* [任务说明 1] 请重新给出这篇讲 QLearning 和 Sarsa 算法的文章中从“return False, step_counter”到“for every episode.”之间的文字，首尾两处都包括在内，一字不改。

* [选段原文]
################
强化学习——QLearning和Sarsa算法及其Python实现

主要是强化学习的课程,作业中涉及到了QLearning和Sarsa算法,特此记录。
宝藏博主的强化学习专栏中包含了这两个算法的讲解,极为清晰,非常推荐。链接:机器学习+深度学习+强化学习

QLearning

理论讲解

代码实现

import numpy as np
import pandas as pd
import matplotlib.pyplot as plt
import time

ALPHA = 0.1
GAMMA = 0.95
EPSILION = 0.9
N_STATE = 20
ACTIONS = ['left', 'right']
MAX_EPISODES = 200
FRESH_TIME = 0.1


#############  1. Define Q table  ##############

def build_q_table(n_state, actions):
    q_table = pd.DataFrame(
    np.zeros((n_state, len(actions))),
    np.arange(n_state),
    actions
    )
    return q_table

#############  2. Define action  ##############

def choose_action(state, q_table):
    #epslion - greedy policy
    state_action = q_table.loc[state,:]
    if np.random.uniform()>EPSILION or (state_action==0).all():
        action_name = np.random.choice(ACTIONS)
    else:
        action_name = state_action.idxmax()
    return action_name

#############  3. Environment feedback  ##############

def get_env_feedback(state, action):
    if action=='right':
        if state == N_STATE-2:
            next_state = 'terminal'
            reward = 1
        else:
            next_state = state+1
            reward = -0.5
    else:
        if state == 0:
            next_state = 0
            
        else:
            next_state = state-1
        reward = -0.5
    return next_state, reward


#############  4. Update environment   ##############

def update_env(state,episode, step_counter):
    env = ['-'] *(N_STATE-1)+['T']
    if state =='terminal':
        print("Episode {}, the total step is {}".format(episode+1, step_counter))
        final_env = ['-'] *(N_STATE-1)+['T']
        return True, step_counter
    else:
        env[state]='*'
        env = ''.join(env)
        print(env)
        time.sleep(FRESH_TIME)
        return False, step_counter
        
#############  5. Agent   #################
'''
Please complete the code for this section.
Return value:
-- q_table : Refer to the function 'build_q_table'
-- step_counter_times : List: the number of total steps for every episode.
'''
def q_learning():
    q_table = build_q_table(N_STATE, ACTIONS)
    step_counter_times = []
    '''
    main loop: 
    '''
    for episode in range(MAX_EPISODES):
        state = 0                                   # Initalize state
        istate_terminal = False                         # Judgment variable: whether to end episode.
        step_counter = 0
        update_env(state, episode, step_counter)
        while not istate_terminal:
            A = choose_action(state, q_table)
            next_state, reward = get_env_feedback(state, A)
            q_predict = q_table.loc[state, A]

            if next_state != 'terminal':
                q_target = reward + GAMMA * q_table.loc[next_state, :].max()
            else:
                q_target = reward
                istate_terminal = True
            q_table.loc[state, A] += ALPHA * (q_target - q_predict)
            state = next_state
            update_env(state, episode, step_counter + 1)
################
* [所给数据]
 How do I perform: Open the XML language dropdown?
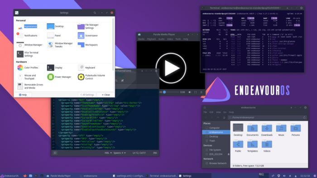[108, 153]
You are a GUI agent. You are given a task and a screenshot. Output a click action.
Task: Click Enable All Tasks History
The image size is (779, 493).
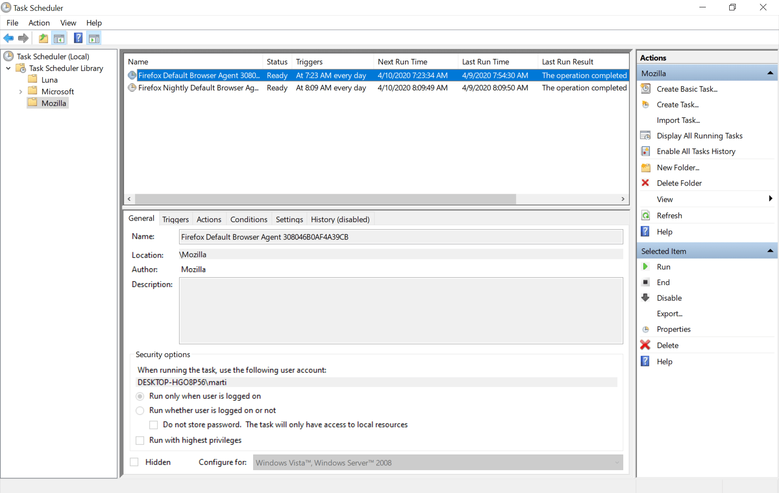(696, 151)

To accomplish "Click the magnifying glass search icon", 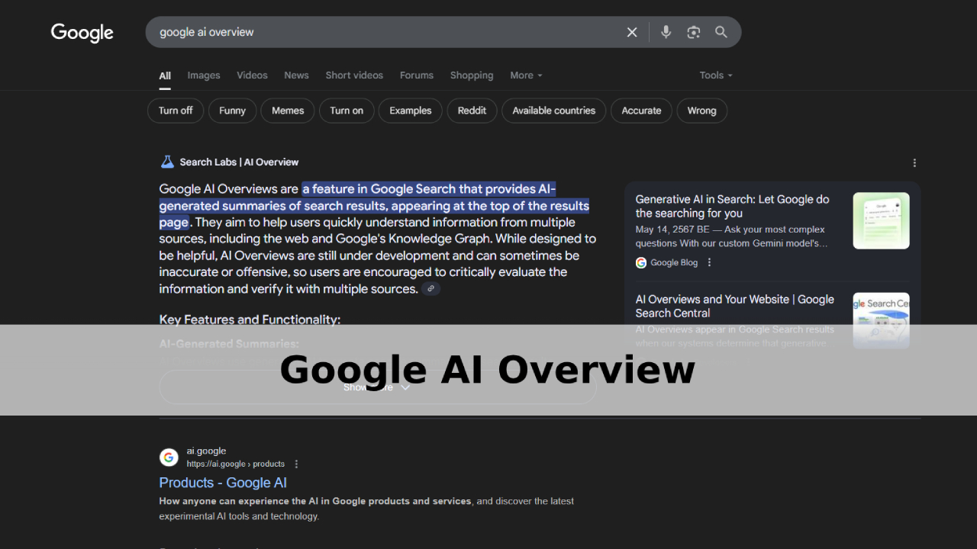I will pyautogui.click(x=721, y=32).
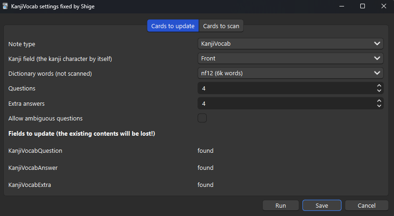This screenshot has width=394, height=216.
Task: Expand the Note type dropdown
Action: coord(290,44)
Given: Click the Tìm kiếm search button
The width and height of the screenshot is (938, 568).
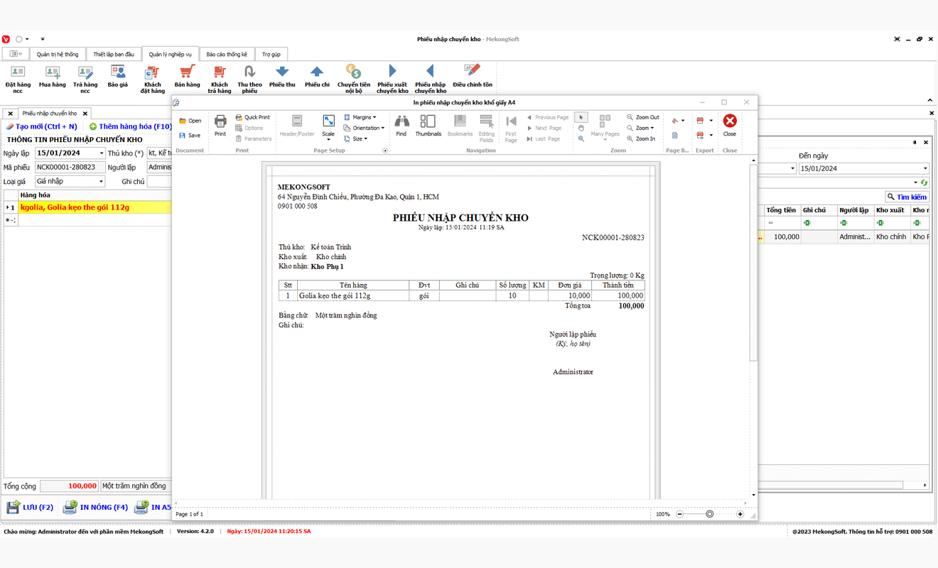Looking at the screenshot, I should [x=907, y=197].

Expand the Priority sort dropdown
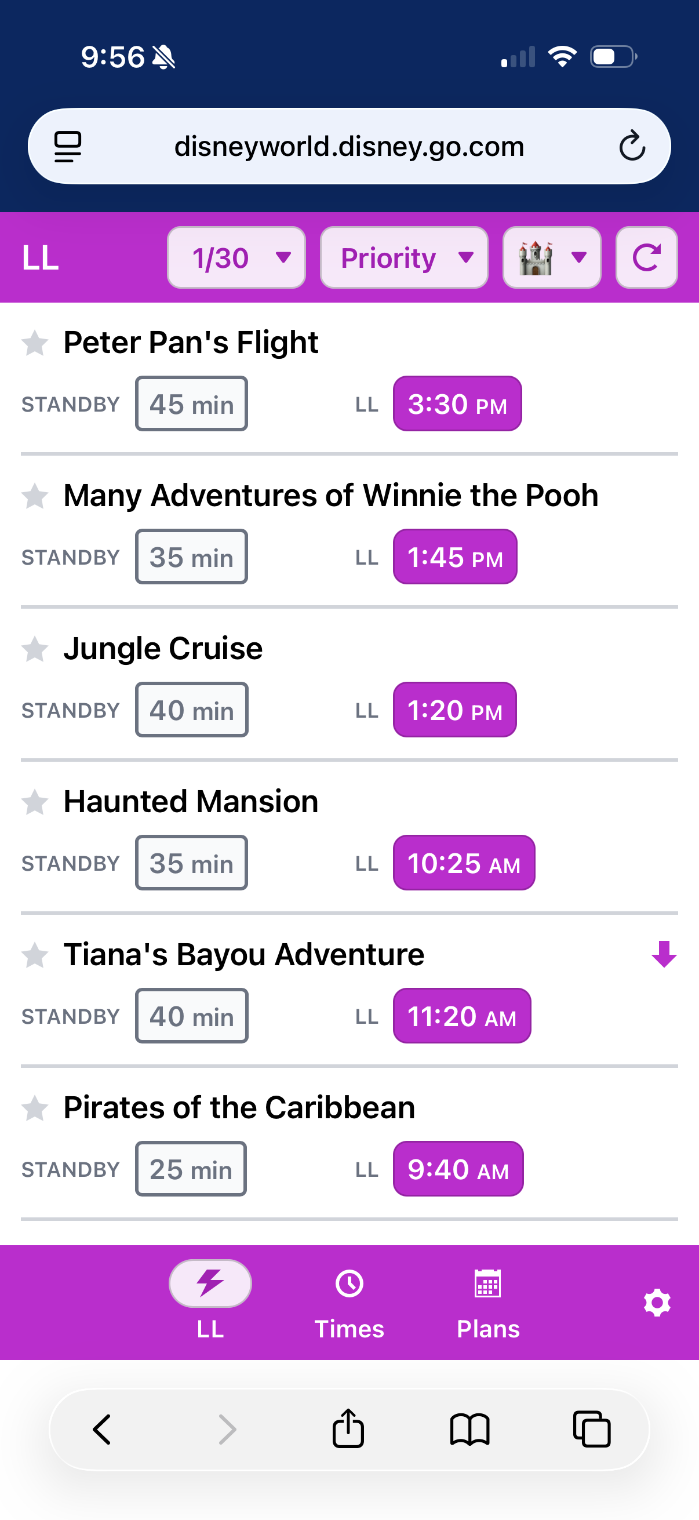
################
* [任务说明 2] 请把数据行里从含有“Given: Click the Tìm kiếm search button”的那一行起、一直到数据行末尾的各行（首尾都算）转成 JSON 字符串列表，每行一个字符串，跳过空行，图片不要放进结果。

* [练习答案 1]
return False, step_counter
        
#############  5. Agent   #################
'''
Please complete the code for this section.
Return value:
-- q_table : Refer to the function 'build_q_table'
-- step_counter_times : List: the number of total steps for every episode.

* [练习答案 2]
[
  "Given: Click the Tìm kiếm search button",
  "The width and height of the screenshot is (938, 568).",
  "Looking at the screenshot, I should [x=907, y=197].",
  "Expand the Priority sort dropdown"
]